Always blessed wih happy family support, he was taken to the theatre for the first time at the age of three to see Peter Pan. Although he was only too aware of the wires and could see that a torch stood in for Tinkerbell, he was hooked. Ever since, he's been fascinated by the workings of the stage - its business and its concomitant magic. Snazzy in simple black with a blue stole and two rows of tiny beads, his eyes twinkling with mischief, he seems to embody the joy of theatre - performance but also sharing the audience's pleasure in the moment. ("Now", that's theatre; film is a little bit "Then".) Does he run on some kind of magic theatre juice? He never even seems to stop for a sip of water.

Ian McKellen On Stage photo credit PIP/Camera PressIrish roots, Wigan, school trips to Stratford where the boys from his Bolton school pitched tents and took punts nightly to the theatre, led ultimately to Cambridge. The interview there consisted of the young Ian leaping on a chair when invited to perform a speech from Shakespeare and declaiming "Once more unto the breach" at full throttle, an incident he replays energetically for the audience. This is the only Shakespeare in the first half which has a masterly mix of moods and levels so that - despite causing frequent raucous laughter with cheeky anecdotes and, at one point, inviting a young person onstage for a selfie holding Gandalf's sword - he can end by reading Gerard Manley Hopkins to an absolutely attentive auditorium.

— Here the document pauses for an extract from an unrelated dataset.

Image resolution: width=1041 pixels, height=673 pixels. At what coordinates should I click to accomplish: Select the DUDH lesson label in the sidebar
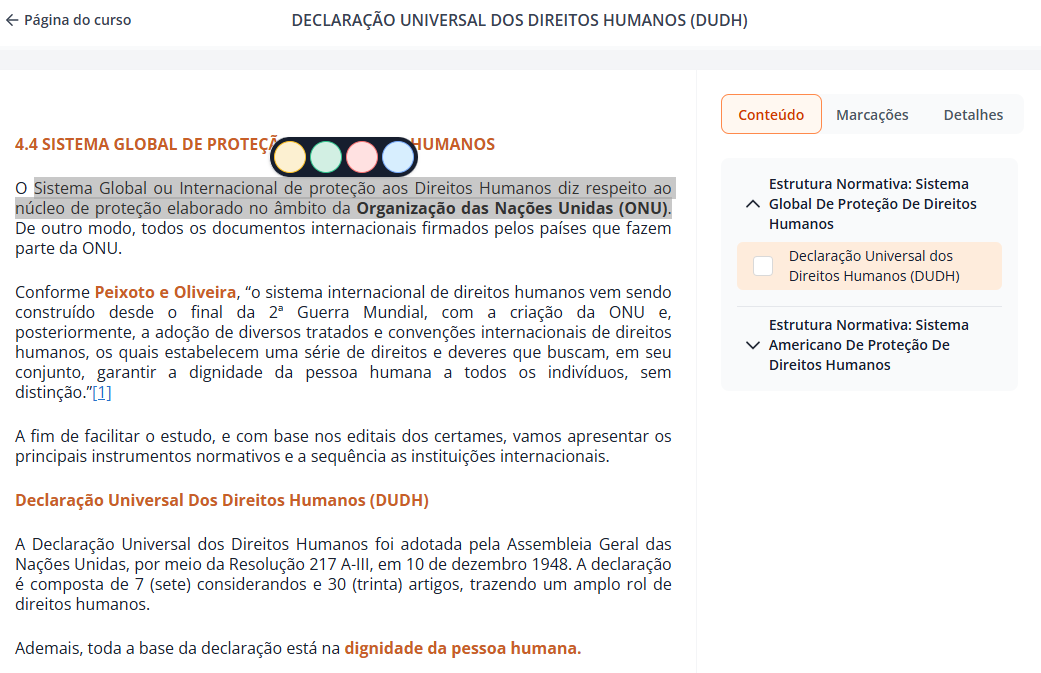pos(873,266)
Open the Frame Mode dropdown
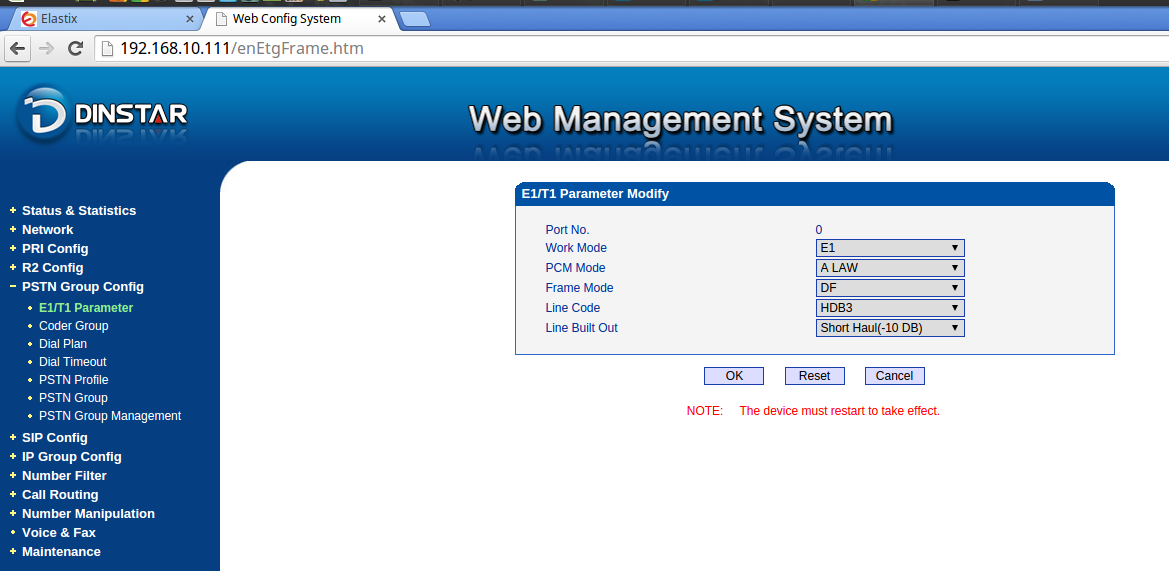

There's a marvellous moment when Sir Ian (inset, credit PIP/Camera Press) demonstrates a caricature of an octogenarian retainer he played in rep aged 22, dragging a contorted, crumbling body across the stage. It's simultaneously self-mocking and an enjoyment of his own still-youthful fitness. There are impressions too, such as a rather good Laurence Olivier - he was in the first National Theatre company - and the famous Welsh dame Wyn Calvin whose first tip to the tyro Twankey was: "Warm your bra on the radiator". 

After the break comes Shakespeare by way of Coronation Street (he appeared in 10 episodes), Buckingham Palace (for his knighthood) and activism. His account of gathering courage to break the news to his beloved stepmother Gladys that he is gay just before it becomes public is very moving. He was 47. She had, of course, known for 35 years. He has the knack of making a serious point resonate without labouring it: anyone previously ignorant of Section 28, for instance, will gain enough necessary information to explain Sir Ian's involvement in the fight for equality.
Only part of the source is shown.